A little late, but something your team might want to plan during your unbag or practice day.
At Week 0 and looking over several catapults, I have observed 3 types of hard-stops for catapults that will likely lead to broken parts.
The frame stop for the catapult, where part of the catapult (usually near pivot) stops the frame of the catapult. Putting a little bit of hard rubber at this position will keep the frame from hammering itself to death.
Catch strap to frame. This uses a stiff rope, strap, or cable to stop the frame at a given position. This can put a lot of stress into the frame, pivot, or anchor point. Having a compliant bushing under the loop of the anchor or frame will help cushion the end travel here as well.
Last but certainly not least is using pneumatics as the driver/end stop. This is potentially dangerous as the extra inertia of the catapults and high speeds can cause the ends or pistons to get damaged on the pneumatic cylinders. I have heard some of them have an internal cushion to help keep from having these break the cylinders. I would highly recommend a catch strap for those catapults as well.
The physics behind this problem is similar to crash dynamics.
The spring or motorized element has a lot of power that translates into a whole bunch of kinetic energy (some in the ball, but some in the frame of the catapult.

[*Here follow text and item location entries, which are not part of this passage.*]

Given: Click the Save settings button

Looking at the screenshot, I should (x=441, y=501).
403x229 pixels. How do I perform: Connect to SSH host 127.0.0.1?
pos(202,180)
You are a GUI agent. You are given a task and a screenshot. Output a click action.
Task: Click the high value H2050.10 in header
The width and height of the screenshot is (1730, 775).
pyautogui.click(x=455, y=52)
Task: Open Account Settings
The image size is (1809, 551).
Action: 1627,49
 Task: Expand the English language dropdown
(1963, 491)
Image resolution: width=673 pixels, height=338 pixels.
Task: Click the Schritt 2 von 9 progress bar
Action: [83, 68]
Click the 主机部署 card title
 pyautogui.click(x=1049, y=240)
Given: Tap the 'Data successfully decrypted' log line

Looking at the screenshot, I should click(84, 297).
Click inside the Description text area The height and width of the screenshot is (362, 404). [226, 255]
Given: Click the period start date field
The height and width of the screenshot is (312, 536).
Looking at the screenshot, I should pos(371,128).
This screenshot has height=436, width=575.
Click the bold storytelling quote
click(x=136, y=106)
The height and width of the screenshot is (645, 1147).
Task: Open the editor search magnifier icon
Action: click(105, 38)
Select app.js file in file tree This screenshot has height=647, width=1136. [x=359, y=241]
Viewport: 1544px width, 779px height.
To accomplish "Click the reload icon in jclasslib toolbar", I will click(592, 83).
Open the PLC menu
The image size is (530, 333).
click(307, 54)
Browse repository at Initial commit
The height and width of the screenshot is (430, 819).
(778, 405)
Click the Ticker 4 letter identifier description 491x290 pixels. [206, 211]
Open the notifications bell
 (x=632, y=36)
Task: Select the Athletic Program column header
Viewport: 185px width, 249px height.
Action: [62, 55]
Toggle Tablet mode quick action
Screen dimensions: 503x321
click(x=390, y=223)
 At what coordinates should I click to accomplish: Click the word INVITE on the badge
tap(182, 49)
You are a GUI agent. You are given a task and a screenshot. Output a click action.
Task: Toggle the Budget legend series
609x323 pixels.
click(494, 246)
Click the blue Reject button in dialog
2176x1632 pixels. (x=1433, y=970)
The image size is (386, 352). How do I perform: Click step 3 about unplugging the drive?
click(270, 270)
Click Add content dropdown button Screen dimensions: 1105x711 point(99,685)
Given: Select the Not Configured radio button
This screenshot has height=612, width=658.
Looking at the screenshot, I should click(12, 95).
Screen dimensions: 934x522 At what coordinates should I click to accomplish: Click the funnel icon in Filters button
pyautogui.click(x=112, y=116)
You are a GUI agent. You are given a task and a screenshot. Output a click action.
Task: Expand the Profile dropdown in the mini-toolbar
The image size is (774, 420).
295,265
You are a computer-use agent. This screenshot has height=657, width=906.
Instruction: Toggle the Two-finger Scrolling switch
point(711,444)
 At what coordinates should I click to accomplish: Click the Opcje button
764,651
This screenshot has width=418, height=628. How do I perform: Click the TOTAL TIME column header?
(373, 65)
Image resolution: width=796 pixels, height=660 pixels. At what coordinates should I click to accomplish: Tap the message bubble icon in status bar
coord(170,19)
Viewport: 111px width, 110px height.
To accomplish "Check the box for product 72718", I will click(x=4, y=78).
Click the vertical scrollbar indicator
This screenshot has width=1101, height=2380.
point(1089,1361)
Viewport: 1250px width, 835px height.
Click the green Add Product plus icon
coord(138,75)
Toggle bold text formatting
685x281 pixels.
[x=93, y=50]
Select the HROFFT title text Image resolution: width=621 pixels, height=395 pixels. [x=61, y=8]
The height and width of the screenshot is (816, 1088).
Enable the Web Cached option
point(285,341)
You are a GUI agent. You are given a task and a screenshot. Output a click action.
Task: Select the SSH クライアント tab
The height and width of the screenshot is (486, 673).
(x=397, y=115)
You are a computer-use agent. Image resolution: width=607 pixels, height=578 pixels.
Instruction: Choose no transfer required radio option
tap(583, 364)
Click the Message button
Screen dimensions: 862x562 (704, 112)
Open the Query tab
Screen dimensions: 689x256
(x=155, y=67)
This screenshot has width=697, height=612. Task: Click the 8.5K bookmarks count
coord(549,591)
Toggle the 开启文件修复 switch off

So... KE=Kinetic energy = 1/2*M*V^2=1/2*K*x^2 (stored energy of the spring).
This helps explain why firing without a ball can be worse than with a ball. With the ball, a lot of the spring energy goes to the ball. When dry firing, all of that energy goes to the frame.
Energy though doesn't break the parts, but forces do. This is where the "cushion" comes in.
Energy also equals force time distance: or KE=F*D
So KE=1/2*M*V^2 of the frame = F*D
Where force is at the point of the stop, and distance is the deflection at that stop. As the stopping distance goes to 0, then the Force goes to infinity!
Well, not exactly. With forces approaching "infinity", all sorts of things start acting like springs. and compressing/stretching at the local level. When you get into your mechanics of material, it is known as strain. Strain them too much, and they stay permanently deflected. Permanently deflect something too many times, and it will break or stop functioning.
This is where the little block of stiff rubber comes in. Let's say that the mechanism has an inertia equavalent to about 1 kg, and is traveling at 13 m/s when it reaches end of travel. This is 1/2*1*13^2 or... about 85 J of energy. If your stopping distance was 1m, then the force would only be about 85 N (19 lbs). Not too bad. If the stopping distance was consistant, and 0.1 m, then the forces go up to 850 N (190 lbs). A little scary, but a lot of things can handle 200 lbs. Of course, 0.1 meters is about 4 inches which is a fair amount to stop something. Now, a lot of these catapults have ahrd stops. At 0.01m (1 cm or about 0.4 inches) is 8,500 N (1,190 lbs) starting to become a lot of load. 0.001m (0.040 inches) is a "hard stop", and would be 85,000 N. Since the ball weighs about 1 KG, removing the ball would double this set up. or 170,000 N (38,217 lbs). Even with 1" of cross section, a lot of aluminums will deform. The neat thing is, adding in 1/4" thick of stiff rubber will reduce these stresses immensely. For instance, this
stuff: is set up for 2,500 psi. Thus, a square inch of it for two points of contact would match up reasonably well (0.040->0.25 reduces forces to 6,000 lbs.. one on each side would then be 3,000 psi).
This would be some easy to apply stuff with adhesive backing. 70-90A would be my recommendation.